Zaterdag 12 maart overhandigde Rudolf Eyckmans aan onze secretaris André Smet een portret van zijn grootvader Pieter Karel Buelens (°1877 +1962) die beter bekend was onder zijn roepnaam ‘Peer den Haring’ en de laatste Boomse hondenslachter was. Rudolf is bestuurslid van Ten Boome en verrijkte onze vereniging al eerder met een schenking van de ‘werktuigen’ die Peer den Haring hanteerde. Van harte dank Dolf!

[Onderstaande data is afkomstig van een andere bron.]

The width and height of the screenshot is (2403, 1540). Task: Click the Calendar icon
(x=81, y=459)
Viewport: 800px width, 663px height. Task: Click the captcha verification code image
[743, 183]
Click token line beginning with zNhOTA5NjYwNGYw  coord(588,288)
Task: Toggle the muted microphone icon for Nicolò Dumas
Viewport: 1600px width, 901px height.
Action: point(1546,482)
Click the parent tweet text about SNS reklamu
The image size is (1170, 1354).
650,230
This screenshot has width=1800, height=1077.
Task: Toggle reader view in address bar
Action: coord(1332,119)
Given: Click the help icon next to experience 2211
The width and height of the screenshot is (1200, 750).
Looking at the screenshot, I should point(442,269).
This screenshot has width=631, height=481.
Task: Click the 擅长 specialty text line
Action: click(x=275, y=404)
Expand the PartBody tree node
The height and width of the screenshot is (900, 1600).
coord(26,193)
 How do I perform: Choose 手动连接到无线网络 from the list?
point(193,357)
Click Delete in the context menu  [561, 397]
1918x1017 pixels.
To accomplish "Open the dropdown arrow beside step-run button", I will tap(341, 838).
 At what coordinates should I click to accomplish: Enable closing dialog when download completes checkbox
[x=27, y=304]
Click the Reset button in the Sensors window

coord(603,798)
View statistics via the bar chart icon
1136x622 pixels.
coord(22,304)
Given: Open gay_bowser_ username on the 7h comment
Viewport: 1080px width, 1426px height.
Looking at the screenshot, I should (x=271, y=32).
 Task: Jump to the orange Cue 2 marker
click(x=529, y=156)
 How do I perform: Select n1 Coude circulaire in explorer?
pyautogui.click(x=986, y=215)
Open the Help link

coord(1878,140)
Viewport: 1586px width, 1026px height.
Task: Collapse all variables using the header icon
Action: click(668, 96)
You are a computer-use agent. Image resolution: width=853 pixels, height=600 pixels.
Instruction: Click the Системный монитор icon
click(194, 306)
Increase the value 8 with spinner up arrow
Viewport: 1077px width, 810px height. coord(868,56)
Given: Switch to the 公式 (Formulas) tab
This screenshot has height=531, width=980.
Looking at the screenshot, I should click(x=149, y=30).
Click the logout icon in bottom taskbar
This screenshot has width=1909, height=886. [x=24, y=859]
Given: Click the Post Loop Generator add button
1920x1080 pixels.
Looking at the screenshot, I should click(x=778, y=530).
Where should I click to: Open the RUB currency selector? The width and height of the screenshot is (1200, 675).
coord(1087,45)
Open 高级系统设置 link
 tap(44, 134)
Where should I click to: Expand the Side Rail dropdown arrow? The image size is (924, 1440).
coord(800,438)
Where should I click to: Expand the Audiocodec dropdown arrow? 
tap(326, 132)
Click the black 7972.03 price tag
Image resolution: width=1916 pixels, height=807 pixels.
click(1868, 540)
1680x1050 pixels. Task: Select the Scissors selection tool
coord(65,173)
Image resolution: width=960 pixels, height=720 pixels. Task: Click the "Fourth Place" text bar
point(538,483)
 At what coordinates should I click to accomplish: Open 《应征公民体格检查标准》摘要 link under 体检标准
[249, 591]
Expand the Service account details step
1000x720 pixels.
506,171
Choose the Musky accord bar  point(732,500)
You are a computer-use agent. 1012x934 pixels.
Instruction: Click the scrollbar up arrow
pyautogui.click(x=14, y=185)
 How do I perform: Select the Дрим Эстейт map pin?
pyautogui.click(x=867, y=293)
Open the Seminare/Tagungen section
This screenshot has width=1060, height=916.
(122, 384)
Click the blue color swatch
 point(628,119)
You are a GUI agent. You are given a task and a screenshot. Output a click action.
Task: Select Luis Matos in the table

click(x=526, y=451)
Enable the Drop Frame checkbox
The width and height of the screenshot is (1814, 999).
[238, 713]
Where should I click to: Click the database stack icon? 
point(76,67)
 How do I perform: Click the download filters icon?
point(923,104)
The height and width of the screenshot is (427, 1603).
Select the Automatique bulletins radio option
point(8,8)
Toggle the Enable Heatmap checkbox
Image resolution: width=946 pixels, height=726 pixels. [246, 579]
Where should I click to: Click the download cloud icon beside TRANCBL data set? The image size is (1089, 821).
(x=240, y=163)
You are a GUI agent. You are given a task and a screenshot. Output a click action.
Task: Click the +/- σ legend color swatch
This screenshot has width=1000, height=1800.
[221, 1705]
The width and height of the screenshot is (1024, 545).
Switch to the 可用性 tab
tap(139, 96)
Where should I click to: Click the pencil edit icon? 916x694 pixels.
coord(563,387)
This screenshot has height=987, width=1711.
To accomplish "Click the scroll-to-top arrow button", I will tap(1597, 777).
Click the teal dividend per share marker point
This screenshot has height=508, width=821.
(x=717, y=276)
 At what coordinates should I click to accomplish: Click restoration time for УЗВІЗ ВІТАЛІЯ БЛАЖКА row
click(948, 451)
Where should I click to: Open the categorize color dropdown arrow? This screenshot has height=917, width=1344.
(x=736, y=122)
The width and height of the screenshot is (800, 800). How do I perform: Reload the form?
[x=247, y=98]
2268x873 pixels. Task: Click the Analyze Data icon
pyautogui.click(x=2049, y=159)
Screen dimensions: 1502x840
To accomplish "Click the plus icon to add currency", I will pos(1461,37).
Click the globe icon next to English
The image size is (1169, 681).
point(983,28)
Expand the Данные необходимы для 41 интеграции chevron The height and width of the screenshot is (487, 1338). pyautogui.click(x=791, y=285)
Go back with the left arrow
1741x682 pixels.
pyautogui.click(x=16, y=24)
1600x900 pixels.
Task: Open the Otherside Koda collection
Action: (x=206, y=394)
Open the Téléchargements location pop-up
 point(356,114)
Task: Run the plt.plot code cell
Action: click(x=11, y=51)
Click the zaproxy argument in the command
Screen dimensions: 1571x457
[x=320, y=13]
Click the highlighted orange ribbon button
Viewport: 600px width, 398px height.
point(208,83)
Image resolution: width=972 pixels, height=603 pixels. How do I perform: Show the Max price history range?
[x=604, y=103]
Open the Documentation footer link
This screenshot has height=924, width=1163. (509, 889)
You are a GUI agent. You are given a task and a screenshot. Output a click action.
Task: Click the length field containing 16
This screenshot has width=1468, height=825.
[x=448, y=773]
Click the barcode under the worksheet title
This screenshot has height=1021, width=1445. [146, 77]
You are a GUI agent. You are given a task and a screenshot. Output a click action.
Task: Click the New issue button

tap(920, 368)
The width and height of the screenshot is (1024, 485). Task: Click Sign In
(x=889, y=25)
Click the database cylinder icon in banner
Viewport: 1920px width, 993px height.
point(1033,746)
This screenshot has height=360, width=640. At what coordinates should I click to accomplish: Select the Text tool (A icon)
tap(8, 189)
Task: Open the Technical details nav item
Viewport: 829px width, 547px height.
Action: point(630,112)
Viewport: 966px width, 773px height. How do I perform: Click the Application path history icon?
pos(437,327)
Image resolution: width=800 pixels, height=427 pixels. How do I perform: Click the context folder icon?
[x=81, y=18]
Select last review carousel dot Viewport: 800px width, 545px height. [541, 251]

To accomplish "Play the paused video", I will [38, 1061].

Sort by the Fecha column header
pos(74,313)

Over Peer den Haring verscheen eerder ook al onderstaand artikel in het tijdschrift Rondom:
‘Rudolf Eyckmans(74) uit Terhagen kan urenlang vertellen over zijn grootvader Pieter Karel Buelens die naar eigen zeggen de laatste hondenslachter van Boom was. Pas op het sterfbed van zijn moeder vernam Rudolf dat hij ooit zijn eigen hond, die om het leven kwam door een ongeluk, kreeg voorgeschoteld als een stoofpotje. Toch koestert hij geen wrok maar grote bewondering voor zijn grootvader. ‘Pieter Karel Buelens stond bekend als Pèèr den haring, een bijnaam die hij kreeg omdat hij met haring leurde’ vertelt Rudolf. Hoe Pieter dan uiteindelijk hondenslachter werd was puur toeval, en anders dan men zou denken, was deze slachter van onze trouwe viervoeter een man van zachte inborst. ‘ Mijn grootvader leurde aanvankelijk met haring die hij te voet in Antwerpen ging halen. Hij maakte ook een tijd deel uit van een rondreizend circus waar hij optrad als ‘slangenmens’. Zo kwam hij in 1894 ooit terecht in Liezele waar hij mocht overnachten in een schuur naast een hoeve. Toen hij vernam dat de eigenares een weduwe was die amper genoeg eten had voor haar maar hem desondanks een rijkelijk ontbijt serveerde, rijpte het plan om haar te belonen. Die beloning bestond uit een hond die hij in de buurt slachtte. Hiermee was de aanzet gegeven en werd mijn grootvader hondenslachter. De honden ging hij halen in Vilvoorde waar ze speciaal werden gekweekt om geslacht te worden. Vaak kwam hij samen met een kompaan te voet van Vilvoorde langs het kanaal met meer dan veertig honden. Het ‘verse’ vlees werd dan eerst in levende lijve vertoond in het centrum alvorens het naar de slachtbank werd gevoerd’. Het lijden van de hond werd tot een minimum herleid. Één klop van de hamer volstond om het dier te doden. Het vlees was fel gegeerd en werd verwerkt in een stoofpotje’. Rudolf erfde de werktuigen van zijn grootvader en wil ze nu laten bewaren voor het nageslacht. ‘Ik schenk ze aan de Geschiedkundige Kring Ten Boome zodat ik zeker ben dat ze nooit zullen verloren gaan’.